Chad: This, The Chad & Cheese Podcast brought to you in partnership with TA tech. TA tech, the association for talent acquisition solutions. Visit tatech.org.

Chad: Okay, Joel, quick question.

Joel: Yep.

Chad: What happens when your phone vibrates, or your texting alert goes off?

Joel: Dude, I pretty much check it immediately. I bet everyone listening is reaching to check their phones right now.

Chad: Yeah, I know. I call it our Pavlovian dog reflex of text messaging.

Joel: Yeah, that's probably why text messaging has a fricking 97% open rate-

Chad: What?!

Joel: Crazy high candidate response rate within the first hour alone.

Chad: Which, are all great reasons why The Chad & Cheese Podcast love text to hire from Nexxt.

Joel: Love it!

Chad: Yep. That's right. Nexxt, with the double X, not the triple X.

Joel: So, if you're in talent acquisition. You want true engagement and great ROI, that stands for return on investment, folks. And, because this is The Chad & Cheese Podcast, you can try your first text to hire campaign for just 25% off. Boom!

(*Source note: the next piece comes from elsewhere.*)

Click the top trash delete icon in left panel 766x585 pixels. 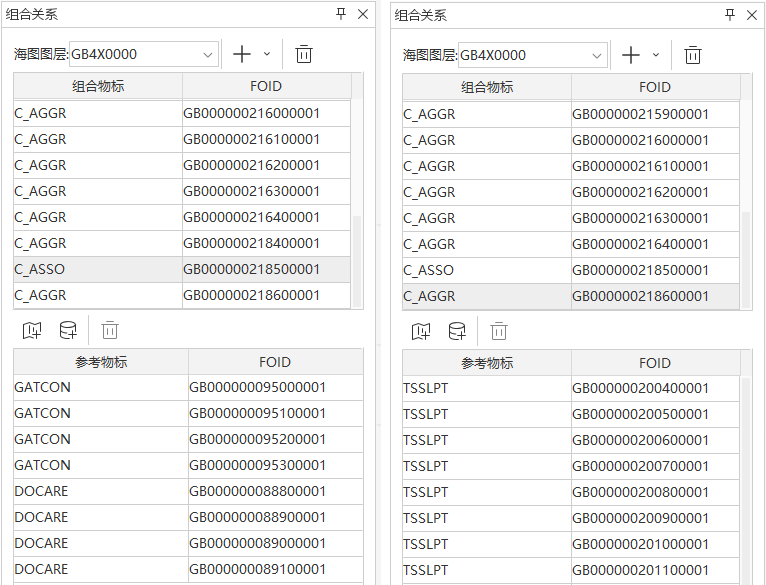tap(304, 55)
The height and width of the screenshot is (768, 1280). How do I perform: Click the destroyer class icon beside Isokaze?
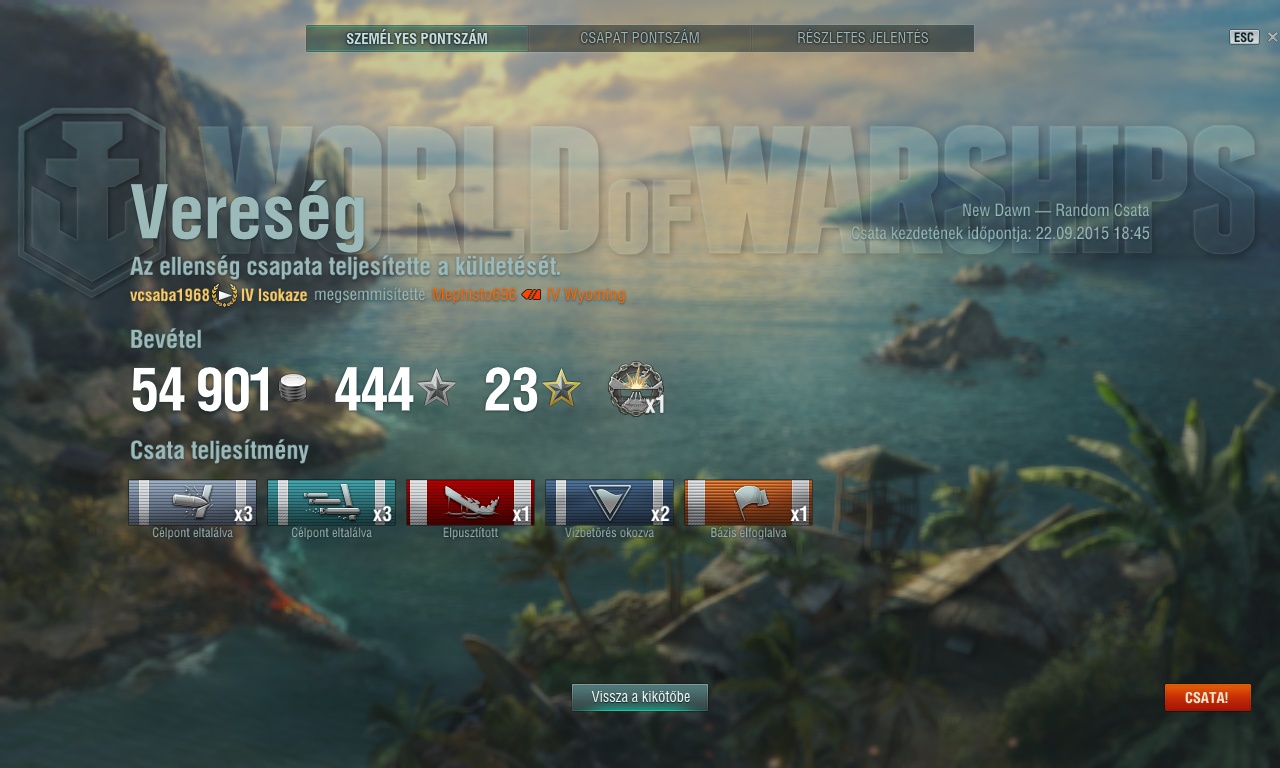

Chad: Wow! So how do you get ths discount, you're asking yourself right now.

Joel: Tell them, Chad.

Chad: It's very simple. You go to chadcheese.com, and you click of the Nexxt logo in the sponsor area.

Joel: Easy.

Chad: No long URL to remember.

Joel: Yeah.

Chad: Just go where you know chadcheese.com, and Nexxt, with two X's.

Announcer: Hide your kids. Lock the doors. You're listening to HR's most dangerous podcast. Chad Sowash and Joel Cheesman are here to punch the recruiting industry right where it hurts. Complete with breaking news. Brash opinion. And, loads of snark. Buckle up boys and girls. It's time for The Chad & Cheese Podcast.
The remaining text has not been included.